I held his gaze. “Are you arresting me?”
More silence.
The tall one sighed, long and theatrical. “Look, I get it. It’s hard to lose someone, especially someone close. And especially if you thought they were doing better. But addicts relapse. That’s the nature of the beast.”
“I’m not saying he was a saint,” I said. “I’m saying this wasn’t a relapse.”
The short one chuckled under his breath. “You sure you’re not looking for someone to blame? People grieving do that. They rewrite the story so it hurts less.”
I stood. “You’re not listening.”
“No,” said the tall one. “You’re not accepting. It’s done. He’s gone. The report’s closed. We’re not reopening anything because a grieving sister watched a few too many crime documentaries.”
I stared at them. For a moment, I wanted to shout and scream, throw the chair across the room to watch them flinch. They weren’t incompetent. They were pretending, which was worse. At least incompetence could be fixed. Corruption ran deeper.
Instead, I reached down, picked up the report, and folded it neatly.
“I’ll take that.” The short one stood and held his hand out for my report.
I opened my mouth to argue, but my mind caught up first. If they arrested me for having it, I would be no help to anyone. I huffed out a sigh but handed it over.
They watched me like they expected me to cry. Grieving relatives didn’t dig. Grieving relatives didn’t fight. They went home. They cried. They fell apart quietly.
But I’d never done what I was supposed to.
“I appreciate your time,” I said, turning for the door, “but I’m not done yet.”
The short one muttered something under his breath, but I didn’t care enough to listen.
Because they were wrong.
I sat in the car drumming my fingers as irritation raced through me. Why was nobody listening? The whole thing screamed coverup.
Surely, my parents would listen to me now that I had the proof in the autopsy reports. I clicked on the indicator andpulled out into traffic, heading towards the house I said I’d never return to.
The house hadn’t changed—stone pillars, wrought-iron gates, and guards with earpieces pretending not to see me roll my eyes as they buzzed me through. Even the landscaping looked pruned within an inch of its life, perfectly controlled, like everything else inside.
I parked crooked on the driveway. Let them complain—I wasn’t planning on staying long.
The front doors opened before I even reached them. A housekeeper I didn’t recognize blinked at me, clearly unsure if she should welcome me or warn me off. I pushed past her before she could decide.

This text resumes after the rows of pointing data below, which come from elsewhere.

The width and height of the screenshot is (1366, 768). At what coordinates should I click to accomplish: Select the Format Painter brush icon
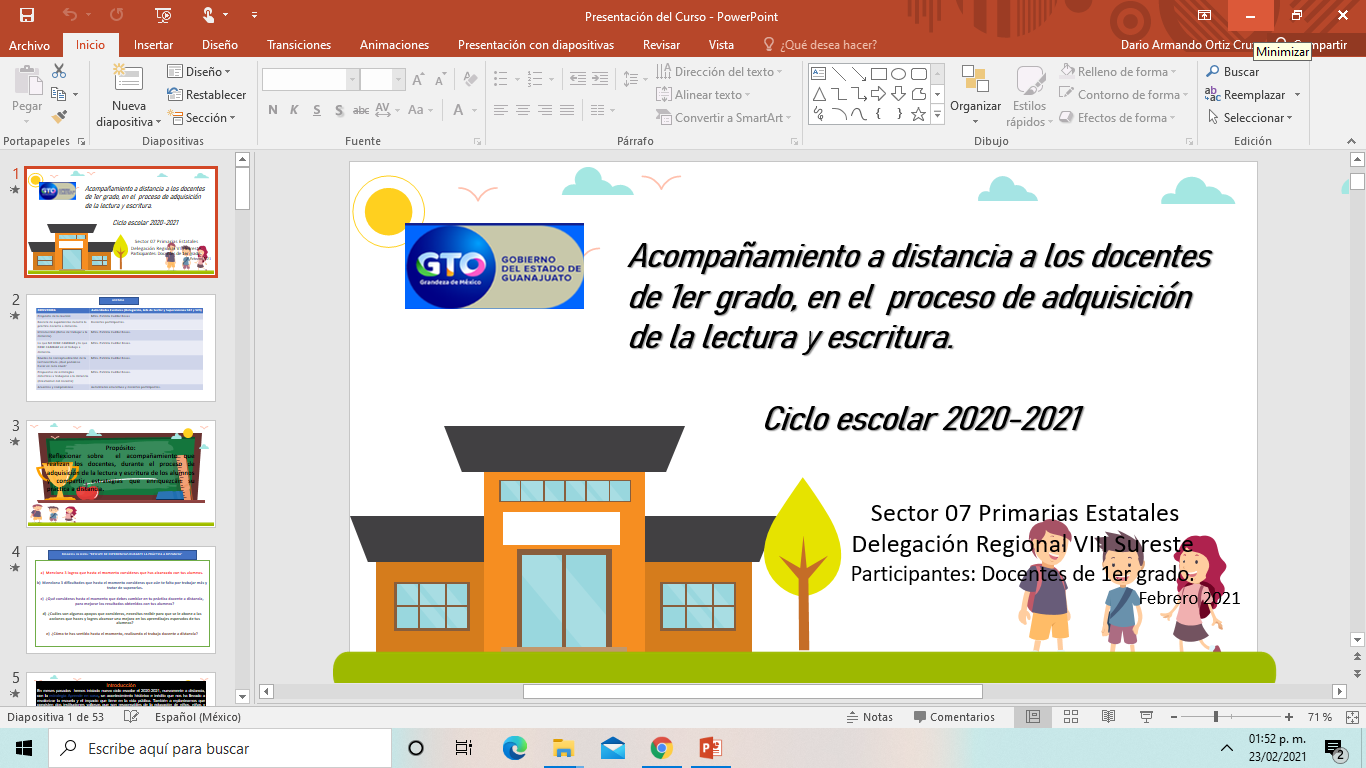pos(59,117)
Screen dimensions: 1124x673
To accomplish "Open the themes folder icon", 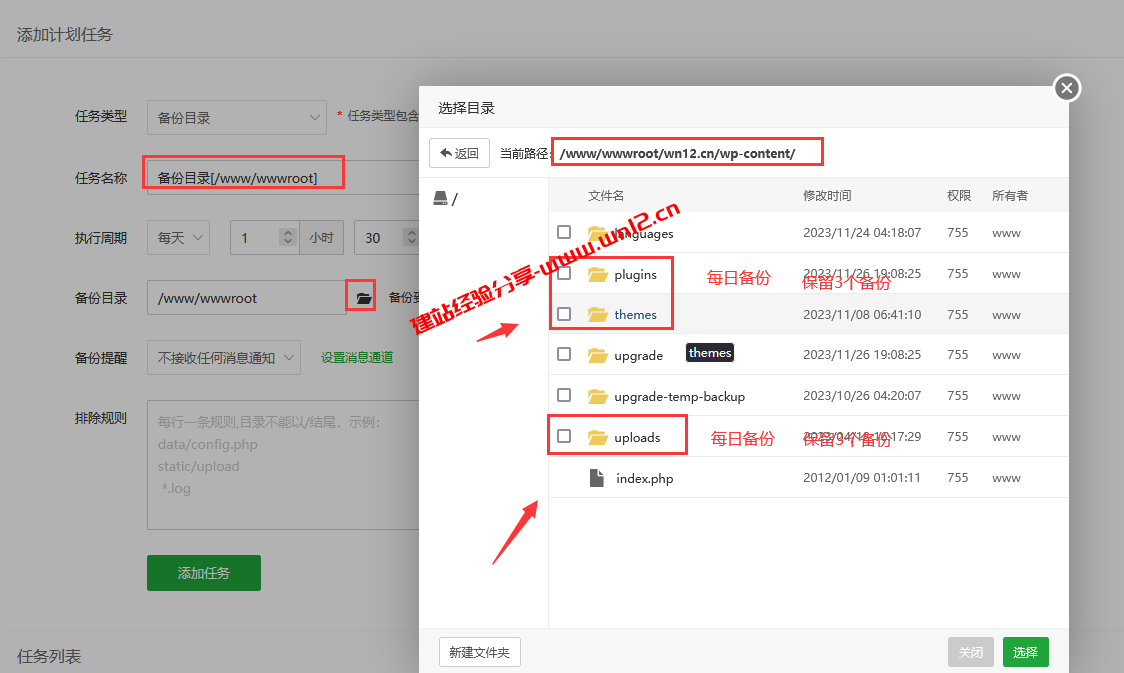I will tap(599, 314).
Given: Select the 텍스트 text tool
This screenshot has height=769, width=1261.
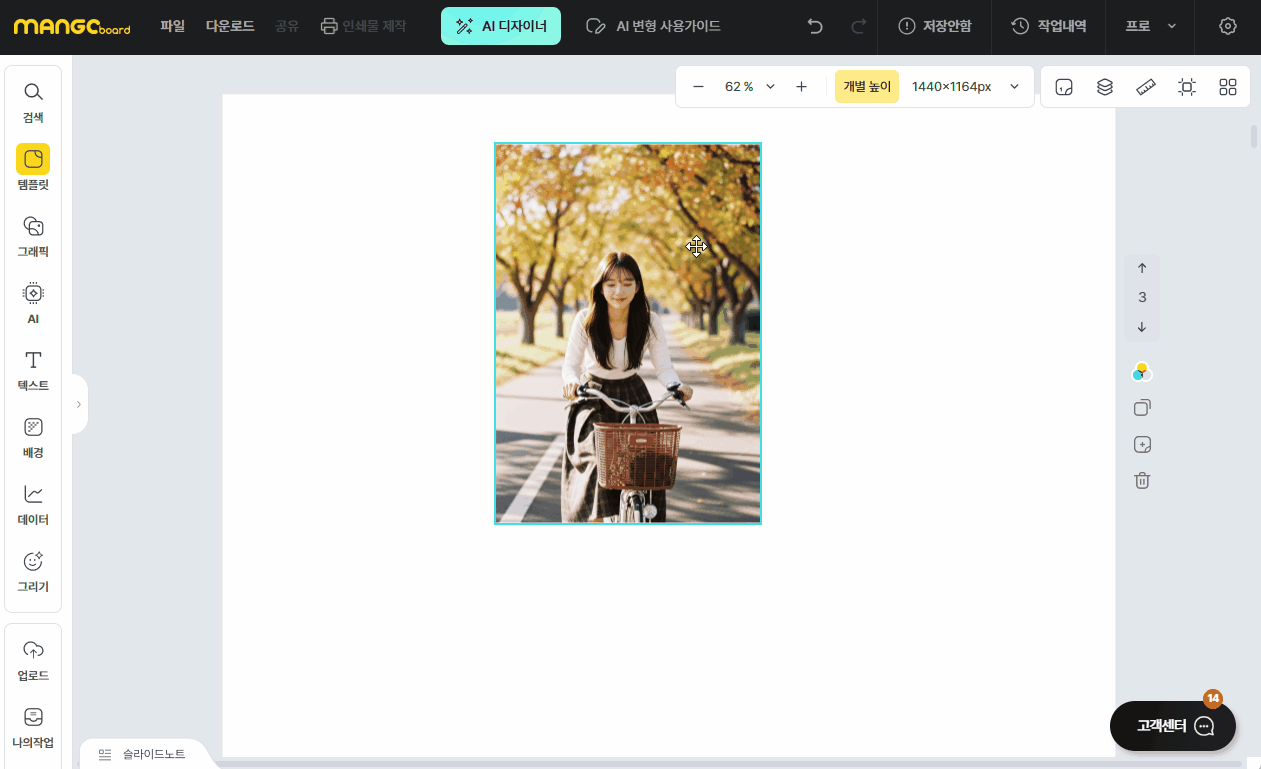Looking at the screenshot, I should point(33,370).
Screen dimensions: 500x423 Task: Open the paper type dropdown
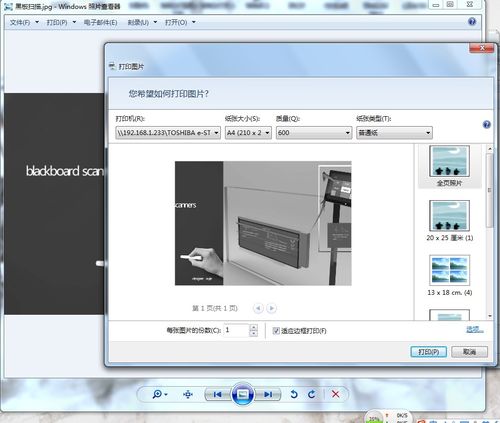394,133
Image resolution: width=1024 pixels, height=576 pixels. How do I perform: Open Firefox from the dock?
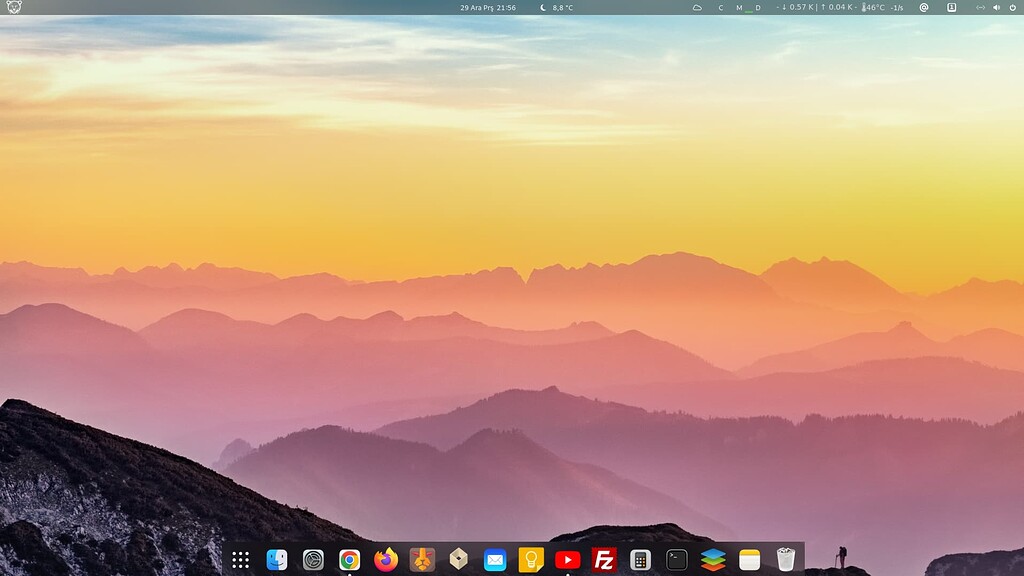[386, 560]
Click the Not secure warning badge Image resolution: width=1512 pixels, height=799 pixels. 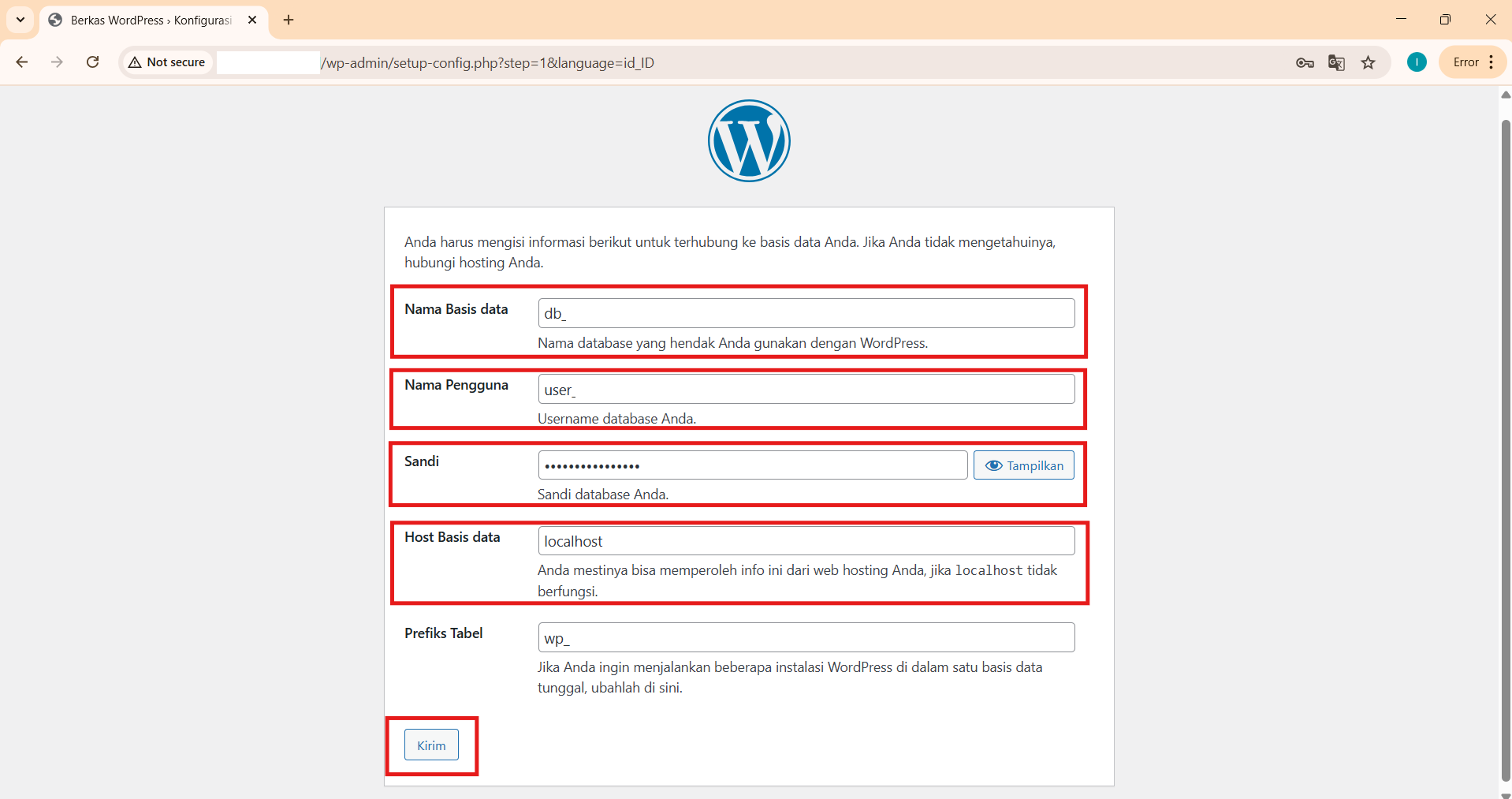tap(166, 62)
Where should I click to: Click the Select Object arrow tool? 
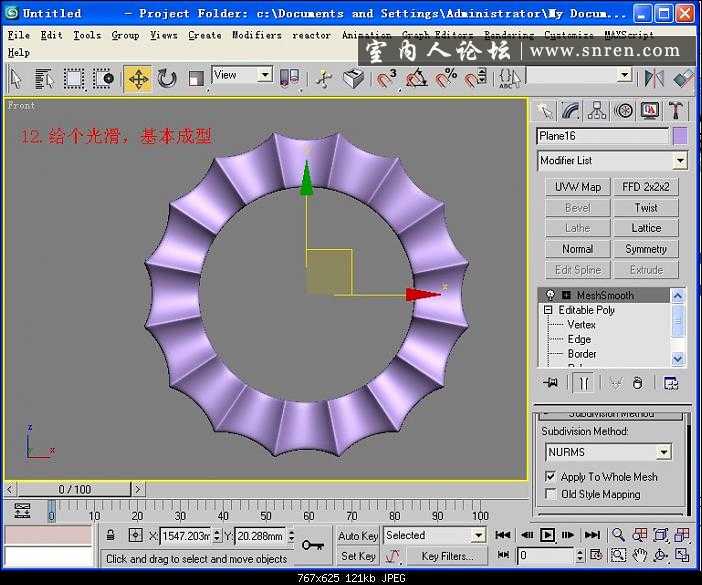(16, 78)

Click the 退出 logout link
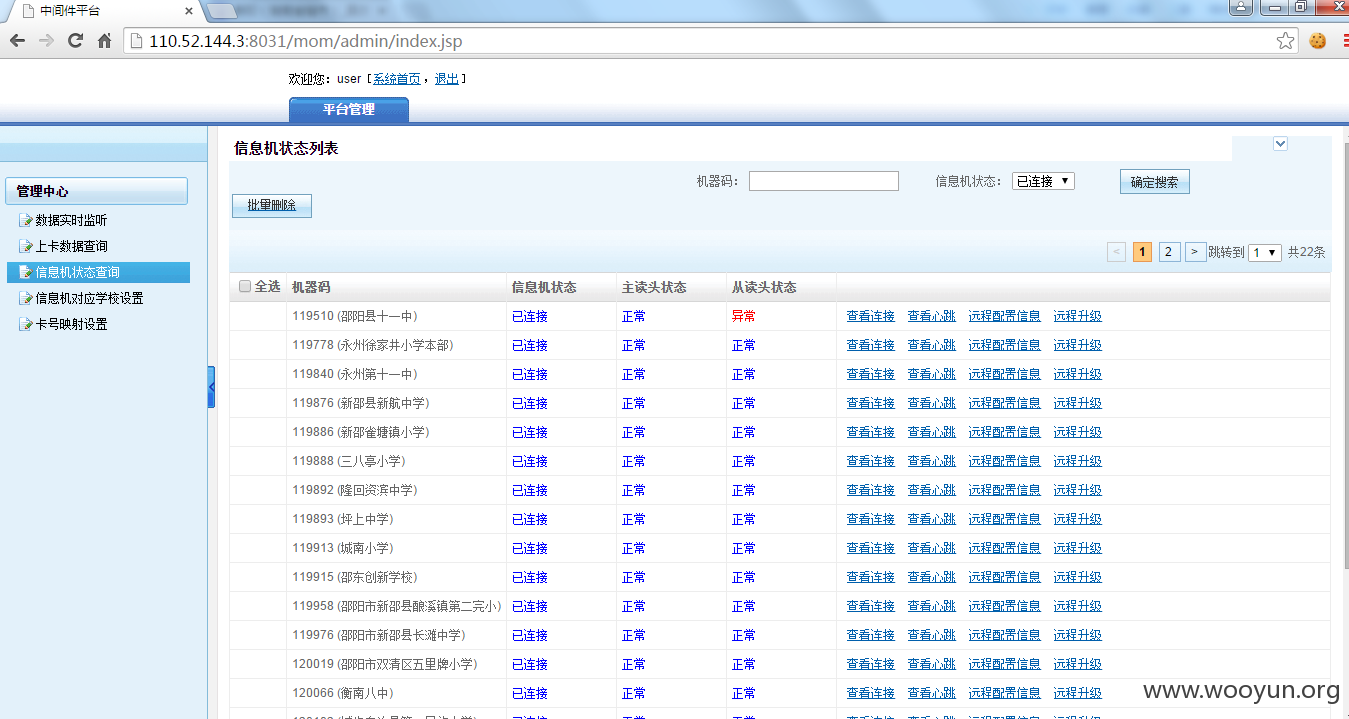(446, 79)
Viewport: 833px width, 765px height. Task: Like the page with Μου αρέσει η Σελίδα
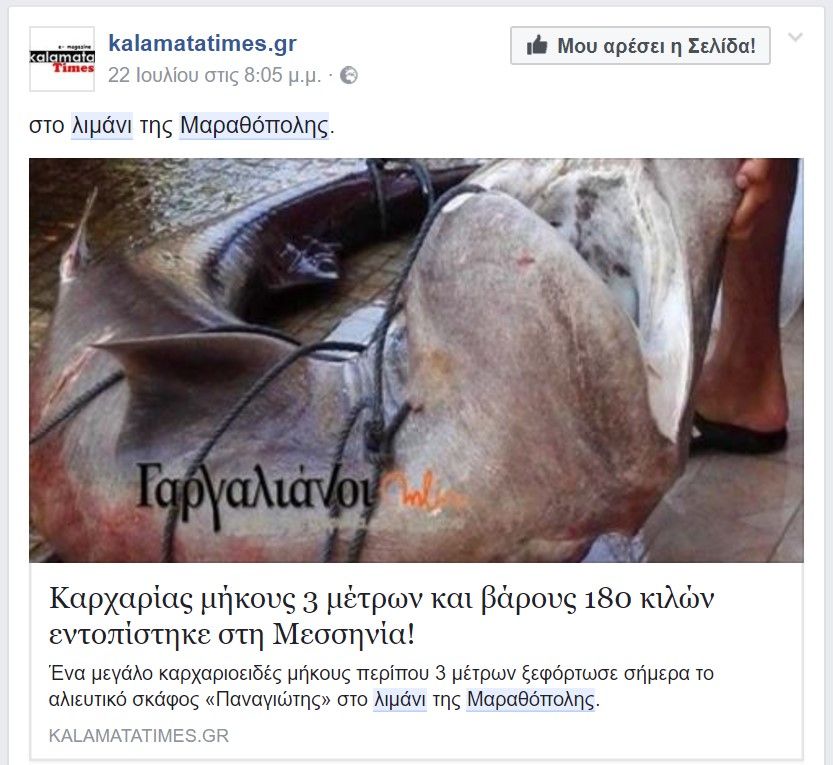tap(640, 46)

Voices floated from the sitting room, along with high-pitched laughter, the clink of crystal glasses, and the low hum of money being flaunted. My parents were entertaining. Of course, they were. It had only been a day since they’d buried their son, for fuck’s sake.
I didn’t bother being subtle. I walked straight through the marble foyer and into the lion’s den. Six people turned to look at me—men in suits, women with lips too tight to smile naturally, and in the middle of them, my parents.
My mother froze mid-pour, Champagne sloshing onto her guest’s manicured hand. My father raised one brow but didn’t stand.
“Lucy,” he said, like the name itself was an inconvenience. “I assumed you’d gone back to whatever dusty hole you live in.”
“I need to speak to you,” I said, holding up the printout. “Now.”
His nostrils flared, but he turned to the room and smiled. “Excuse us, friends. My daughter’s brought a scene with her. Best if we keep the family drama confined to the study, don’t you think?”
He led the way while my mother followed, eyes glassy and unbothered. Two guards flanked the door as we entered the office, which looked more like the headquarters of a private empire than a workspace. Dark mahogany, a globe bar, books no one read . . . money, power, and control, all in perfect symmetry.
He sat behind the desk like a king on his throne.
I dropped the autopsy report on the polished wood between us. “There are things in there that don’t match up. Bruising. Ligature marks. That’s not an overdose, it’s a coverup.”